## What is needed
Please repeat, from the entries that follow, the lines from the one containing "Coronada (49, 2526)" through the one containing "PORNICHET (721, 2293)" exactly, adding nothing.

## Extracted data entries
==============================

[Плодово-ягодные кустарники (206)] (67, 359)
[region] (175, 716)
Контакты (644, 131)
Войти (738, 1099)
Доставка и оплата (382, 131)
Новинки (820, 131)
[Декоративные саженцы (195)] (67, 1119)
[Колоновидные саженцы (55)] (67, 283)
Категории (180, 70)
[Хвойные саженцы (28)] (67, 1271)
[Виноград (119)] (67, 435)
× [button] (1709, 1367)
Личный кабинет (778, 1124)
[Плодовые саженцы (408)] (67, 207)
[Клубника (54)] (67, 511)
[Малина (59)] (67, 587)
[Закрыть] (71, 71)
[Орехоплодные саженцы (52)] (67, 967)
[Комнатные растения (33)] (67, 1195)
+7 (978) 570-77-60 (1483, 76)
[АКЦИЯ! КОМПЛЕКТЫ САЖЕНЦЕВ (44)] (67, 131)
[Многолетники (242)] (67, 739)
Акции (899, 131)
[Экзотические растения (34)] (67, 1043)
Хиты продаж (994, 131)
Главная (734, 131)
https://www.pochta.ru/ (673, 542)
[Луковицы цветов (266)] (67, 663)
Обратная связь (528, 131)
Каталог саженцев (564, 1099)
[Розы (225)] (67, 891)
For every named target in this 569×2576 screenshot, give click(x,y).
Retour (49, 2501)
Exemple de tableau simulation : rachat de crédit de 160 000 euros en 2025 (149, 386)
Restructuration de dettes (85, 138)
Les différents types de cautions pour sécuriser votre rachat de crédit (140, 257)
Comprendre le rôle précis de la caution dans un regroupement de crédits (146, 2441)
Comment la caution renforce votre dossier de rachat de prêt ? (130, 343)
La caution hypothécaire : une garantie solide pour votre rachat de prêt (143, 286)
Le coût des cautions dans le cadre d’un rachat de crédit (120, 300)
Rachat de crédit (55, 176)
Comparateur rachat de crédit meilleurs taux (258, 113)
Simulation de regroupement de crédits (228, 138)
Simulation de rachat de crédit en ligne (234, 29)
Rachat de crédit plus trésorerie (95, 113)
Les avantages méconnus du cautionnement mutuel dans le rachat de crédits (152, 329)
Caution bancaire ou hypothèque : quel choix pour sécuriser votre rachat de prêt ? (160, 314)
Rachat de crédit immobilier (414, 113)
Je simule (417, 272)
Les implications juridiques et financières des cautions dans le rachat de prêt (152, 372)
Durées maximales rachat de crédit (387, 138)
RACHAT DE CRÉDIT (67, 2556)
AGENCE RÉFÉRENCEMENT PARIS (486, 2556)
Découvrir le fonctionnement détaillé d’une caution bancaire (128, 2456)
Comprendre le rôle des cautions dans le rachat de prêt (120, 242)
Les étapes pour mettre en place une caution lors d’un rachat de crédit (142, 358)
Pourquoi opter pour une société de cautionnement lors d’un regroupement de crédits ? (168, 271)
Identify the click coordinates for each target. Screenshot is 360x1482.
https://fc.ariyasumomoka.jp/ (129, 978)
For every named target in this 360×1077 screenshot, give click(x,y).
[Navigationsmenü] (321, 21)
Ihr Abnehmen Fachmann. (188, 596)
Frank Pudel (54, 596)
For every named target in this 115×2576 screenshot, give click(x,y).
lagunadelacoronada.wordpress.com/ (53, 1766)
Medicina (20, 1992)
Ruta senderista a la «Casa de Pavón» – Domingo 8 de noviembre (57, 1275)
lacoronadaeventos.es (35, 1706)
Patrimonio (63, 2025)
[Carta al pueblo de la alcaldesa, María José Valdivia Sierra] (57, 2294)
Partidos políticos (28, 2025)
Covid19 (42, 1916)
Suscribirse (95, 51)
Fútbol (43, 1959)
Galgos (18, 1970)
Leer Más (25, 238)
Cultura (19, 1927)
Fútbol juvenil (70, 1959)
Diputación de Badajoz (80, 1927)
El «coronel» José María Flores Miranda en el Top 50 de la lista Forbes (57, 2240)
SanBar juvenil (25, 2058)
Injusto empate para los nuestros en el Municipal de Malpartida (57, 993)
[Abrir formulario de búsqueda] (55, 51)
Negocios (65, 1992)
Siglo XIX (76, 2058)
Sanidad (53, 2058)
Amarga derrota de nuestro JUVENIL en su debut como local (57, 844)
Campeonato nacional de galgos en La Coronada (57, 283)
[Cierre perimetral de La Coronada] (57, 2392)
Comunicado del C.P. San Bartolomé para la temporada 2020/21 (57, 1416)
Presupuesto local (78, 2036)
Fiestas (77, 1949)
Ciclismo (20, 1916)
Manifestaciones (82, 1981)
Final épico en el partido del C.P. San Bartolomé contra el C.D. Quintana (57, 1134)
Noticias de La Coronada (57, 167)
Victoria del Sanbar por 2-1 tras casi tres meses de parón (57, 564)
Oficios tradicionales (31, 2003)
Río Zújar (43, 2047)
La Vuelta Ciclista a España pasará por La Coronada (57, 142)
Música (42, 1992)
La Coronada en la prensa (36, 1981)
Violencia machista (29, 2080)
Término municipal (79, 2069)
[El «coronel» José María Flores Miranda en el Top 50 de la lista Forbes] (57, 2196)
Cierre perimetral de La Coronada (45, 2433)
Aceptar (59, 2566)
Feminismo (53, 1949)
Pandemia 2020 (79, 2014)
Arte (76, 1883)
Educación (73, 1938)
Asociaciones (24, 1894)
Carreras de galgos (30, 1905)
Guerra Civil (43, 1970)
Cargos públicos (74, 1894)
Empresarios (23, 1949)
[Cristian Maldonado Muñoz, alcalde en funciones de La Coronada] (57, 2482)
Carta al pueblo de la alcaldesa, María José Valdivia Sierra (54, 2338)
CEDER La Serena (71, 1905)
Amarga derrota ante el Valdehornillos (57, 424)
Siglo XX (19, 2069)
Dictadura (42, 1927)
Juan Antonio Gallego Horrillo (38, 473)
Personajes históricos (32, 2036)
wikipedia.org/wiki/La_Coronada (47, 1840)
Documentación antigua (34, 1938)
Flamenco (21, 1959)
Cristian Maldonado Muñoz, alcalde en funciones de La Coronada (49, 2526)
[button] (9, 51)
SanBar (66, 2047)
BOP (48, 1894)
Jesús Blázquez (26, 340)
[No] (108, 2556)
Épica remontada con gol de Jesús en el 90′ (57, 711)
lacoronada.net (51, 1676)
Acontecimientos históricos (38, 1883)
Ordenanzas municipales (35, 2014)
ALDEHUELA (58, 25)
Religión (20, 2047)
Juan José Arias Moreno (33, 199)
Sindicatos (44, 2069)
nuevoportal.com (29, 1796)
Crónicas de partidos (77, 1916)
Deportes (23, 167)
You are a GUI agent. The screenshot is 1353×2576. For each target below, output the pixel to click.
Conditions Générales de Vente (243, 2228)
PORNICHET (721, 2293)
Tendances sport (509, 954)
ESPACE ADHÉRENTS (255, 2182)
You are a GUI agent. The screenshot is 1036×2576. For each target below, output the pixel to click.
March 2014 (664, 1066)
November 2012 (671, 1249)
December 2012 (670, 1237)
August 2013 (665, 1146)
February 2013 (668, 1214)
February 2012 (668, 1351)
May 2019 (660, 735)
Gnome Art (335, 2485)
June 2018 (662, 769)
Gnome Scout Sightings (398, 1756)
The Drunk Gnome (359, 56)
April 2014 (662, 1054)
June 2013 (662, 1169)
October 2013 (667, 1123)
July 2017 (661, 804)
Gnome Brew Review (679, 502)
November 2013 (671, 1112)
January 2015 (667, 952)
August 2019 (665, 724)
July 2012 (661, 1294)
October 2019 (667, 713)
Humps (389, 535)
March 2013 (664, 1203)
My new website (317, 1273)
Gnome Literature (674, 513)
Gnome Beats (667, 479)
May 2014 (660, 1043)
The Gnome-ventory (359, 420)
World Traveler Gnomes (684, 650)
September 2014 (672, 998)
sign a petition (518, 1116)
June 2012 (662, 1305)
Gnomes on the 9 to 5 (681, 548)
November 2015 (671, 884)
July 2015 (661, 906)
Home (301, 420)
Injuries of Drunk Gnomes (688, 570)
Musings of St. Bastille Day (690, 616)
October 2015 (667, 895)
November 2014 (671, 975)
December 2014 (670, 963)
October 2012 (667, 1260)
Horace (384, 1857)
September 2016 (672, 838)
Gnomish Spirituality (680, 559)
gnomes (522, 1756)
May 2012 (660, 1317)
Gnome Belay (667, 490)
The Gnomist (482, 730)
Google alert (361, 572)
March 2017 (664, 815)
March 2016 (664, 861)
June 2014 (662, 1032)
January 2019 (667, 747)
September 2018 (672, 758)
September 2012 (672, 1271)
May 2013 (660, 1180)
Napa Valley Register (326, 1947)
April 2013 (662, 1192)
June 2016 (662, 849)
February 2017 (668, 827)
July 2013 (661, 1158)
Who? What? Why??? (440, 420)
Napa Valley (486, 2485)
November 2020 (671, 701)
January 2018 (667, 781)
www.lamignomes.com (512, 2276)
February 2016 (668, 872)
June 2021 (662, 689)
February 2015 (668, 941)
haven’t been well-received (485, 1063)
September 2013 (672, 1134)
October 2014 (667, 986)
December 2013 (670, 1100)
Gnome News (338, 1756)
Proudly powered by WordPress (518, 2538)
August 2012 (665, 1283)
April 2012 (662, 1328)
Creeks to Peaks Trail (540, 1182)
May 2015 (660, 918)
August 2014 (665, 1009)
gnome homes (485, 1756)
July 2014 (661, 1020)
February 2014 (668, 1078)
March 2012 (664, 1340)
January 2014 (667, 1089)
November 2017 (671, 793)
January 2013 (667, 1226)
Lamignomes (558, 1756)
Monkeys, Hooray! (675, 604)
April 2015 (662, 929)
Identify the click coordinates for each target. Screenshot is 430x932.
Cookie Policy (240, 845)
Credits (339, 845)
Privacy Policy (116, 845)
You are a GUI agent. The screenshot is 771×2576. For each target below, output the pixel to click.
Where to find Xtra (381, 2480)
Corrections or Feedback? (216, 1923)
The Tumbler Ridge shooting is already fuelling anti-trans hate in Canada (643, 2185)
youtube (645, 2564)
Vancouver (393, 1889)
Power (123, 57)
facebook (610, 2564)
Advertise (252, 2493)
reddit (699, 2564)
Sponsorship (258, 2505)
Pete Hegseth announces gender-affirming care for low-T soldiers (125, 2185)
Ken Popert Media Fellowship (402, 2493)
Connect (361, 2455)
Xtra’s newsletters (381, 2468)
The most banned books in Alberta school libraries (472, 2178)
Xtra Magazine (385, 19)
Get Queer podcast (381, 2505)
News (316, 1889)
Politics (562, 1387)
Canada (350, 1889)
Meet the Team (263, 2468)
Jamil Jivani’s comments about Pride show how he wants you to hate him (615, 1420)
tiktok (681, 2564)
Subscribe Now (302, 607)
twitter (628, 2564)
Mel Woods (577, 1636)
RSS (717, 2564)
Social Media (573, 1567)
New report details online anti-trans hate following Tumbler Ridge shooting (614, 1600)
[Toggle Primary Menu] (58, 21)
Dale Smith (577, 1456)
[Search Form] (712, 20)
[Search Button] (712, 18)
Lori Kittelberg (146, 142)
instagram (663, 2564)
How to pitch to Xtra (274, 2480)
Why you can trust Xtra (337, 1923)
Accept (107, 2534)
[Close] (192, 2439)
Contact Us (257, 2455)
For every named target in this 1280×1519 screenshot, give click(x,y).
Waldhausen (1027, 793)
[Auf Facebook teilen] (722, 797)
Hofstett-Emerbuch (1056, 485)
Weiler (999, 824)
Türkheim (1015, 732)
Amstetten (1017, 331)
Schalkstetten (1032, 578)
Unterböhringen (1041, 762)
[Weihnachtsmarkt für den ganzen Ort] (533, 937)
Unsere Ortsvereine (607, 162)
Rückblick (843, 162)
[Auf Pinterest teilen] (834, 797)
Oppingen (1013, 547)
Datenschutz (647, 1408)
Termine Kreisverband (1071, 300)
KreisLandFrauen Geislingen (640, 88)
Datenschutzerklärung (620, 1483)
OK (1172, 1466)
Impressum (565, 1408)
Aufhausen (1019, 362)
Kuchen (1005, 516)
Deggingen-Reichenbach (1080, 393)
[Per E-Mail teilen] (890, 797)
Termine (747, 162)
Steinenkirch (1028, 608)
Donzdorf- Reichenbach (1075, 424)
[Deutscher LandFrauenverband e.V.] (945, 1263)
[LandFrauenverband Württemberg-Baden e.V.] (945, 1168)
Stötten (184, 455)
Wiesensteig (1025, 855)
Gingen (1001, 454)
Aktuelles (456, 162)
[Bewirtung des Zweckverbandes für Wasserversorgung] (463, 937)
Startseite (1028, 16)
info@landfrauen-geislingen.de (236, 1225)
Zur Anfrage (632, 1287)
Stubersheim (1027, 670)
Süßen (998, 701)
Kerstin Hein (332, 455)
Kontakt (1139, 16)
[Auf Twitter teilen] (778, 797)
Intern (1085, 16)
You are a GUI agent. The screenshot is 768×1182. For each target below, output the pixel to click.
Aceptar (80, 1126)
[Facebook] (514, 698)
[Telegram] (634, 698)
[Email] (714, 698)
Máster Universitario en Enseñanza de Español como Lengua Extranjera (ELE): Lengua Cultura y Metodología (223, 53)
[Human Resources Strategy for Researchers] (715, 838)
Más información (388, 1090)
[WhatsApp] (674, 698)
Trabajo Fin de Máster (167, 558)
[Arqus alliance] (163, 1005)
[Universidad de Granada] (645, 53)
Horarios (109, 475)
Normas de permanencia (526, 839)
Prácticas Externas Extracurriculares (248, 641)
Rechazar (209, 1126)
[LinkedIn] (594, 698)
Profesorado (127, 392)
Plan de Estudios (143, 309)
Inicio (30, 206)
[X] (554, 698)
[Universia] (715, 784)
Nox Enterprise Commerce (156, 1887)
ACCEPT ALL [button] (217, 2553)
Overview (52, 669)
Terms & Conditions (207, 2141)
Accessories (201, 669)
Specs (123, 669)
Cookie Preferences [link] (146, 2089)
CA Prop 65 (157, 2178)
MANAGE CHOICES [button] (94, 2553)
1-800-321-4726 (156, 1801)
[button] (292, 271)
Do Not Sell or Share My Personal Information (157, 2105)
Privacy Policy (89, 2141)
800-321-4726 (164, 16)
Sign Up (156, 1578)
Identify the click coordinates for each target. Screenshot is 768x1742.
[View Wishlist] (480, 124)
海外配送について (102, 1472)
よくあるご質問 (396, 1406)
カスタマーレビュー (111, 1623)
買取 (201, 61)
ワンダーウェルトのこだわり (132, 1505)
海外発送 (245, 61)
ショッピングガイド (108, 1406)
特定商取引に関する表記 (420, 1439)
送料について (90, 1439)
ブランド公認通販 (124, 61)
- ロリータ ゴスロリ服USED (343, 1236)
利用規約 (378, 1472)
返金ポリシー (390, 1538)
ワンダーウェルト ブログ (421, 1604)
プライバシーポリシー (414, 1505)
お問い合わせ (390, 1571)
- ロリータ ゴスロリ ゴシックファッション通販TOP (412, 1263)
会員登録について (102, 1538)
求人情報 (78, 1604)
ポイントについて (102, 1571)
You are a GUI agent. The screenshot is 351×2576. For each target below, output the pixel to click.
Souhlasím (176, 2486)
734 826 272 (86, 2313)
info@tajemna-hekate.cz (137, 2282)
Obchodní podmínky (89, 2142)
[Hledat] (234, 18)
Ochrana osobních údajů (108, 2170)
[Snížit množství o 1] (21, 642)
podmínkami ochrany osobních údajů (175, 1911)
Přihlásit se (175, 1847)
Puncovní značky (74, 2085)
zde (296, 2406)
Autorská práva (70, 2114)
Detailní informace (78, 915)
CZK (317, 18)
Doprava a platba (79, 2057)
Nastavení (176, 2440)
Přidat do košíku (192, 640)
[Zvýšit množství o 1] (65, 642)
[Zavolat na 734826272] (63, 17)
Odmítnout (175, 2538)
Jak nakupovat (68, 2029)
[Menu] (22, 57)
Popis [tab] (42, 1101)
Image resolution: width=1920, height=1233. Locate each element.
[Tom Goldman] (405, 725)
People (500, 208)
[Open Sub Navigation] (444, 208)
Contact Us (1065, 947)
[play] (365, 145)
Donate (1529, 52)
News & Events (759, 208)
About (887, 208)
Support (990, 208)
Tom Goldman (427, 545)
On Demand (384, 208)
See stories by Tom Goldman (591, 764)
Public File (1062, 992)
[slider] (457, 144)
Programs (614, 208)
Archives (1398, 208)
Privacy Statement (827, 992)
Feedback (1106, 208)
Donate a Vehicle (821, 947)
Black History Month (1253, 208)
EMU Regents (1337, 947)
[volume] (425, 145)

==============================

## Task result
Cristian Maldonado Muñoz, alcalde en funciones de La Coronada (49, 2526)
[button] (9, 51)
SanBar (66, 2047)
BOP (48, 1894)
Jesús Blázquez (26, 340)
[No] (108, 2556)
Épica remontada con gol de Jesús en el 90′ (57, 711)
lacoronada.net (51, 1676)
Acontecimientos históricos (38, 1883)
Ordenanzas municipales (35, 2014)
ALDEHUELA (58, 25)
Religión (20, 2047)
Juan José Arias Moreno (33, 199)
Sindicatos (44, 2069)
nuevoportal.com (29, 1796)
Crónicas de partidos (77, 1916)
Deportes (23, 167)
You are a GUI agent. The screenshot is 1353×2576. For each target below, output the pixel to click.
Conditions Générales de Vente (243, 2228)
PORNICHET (721, 2293)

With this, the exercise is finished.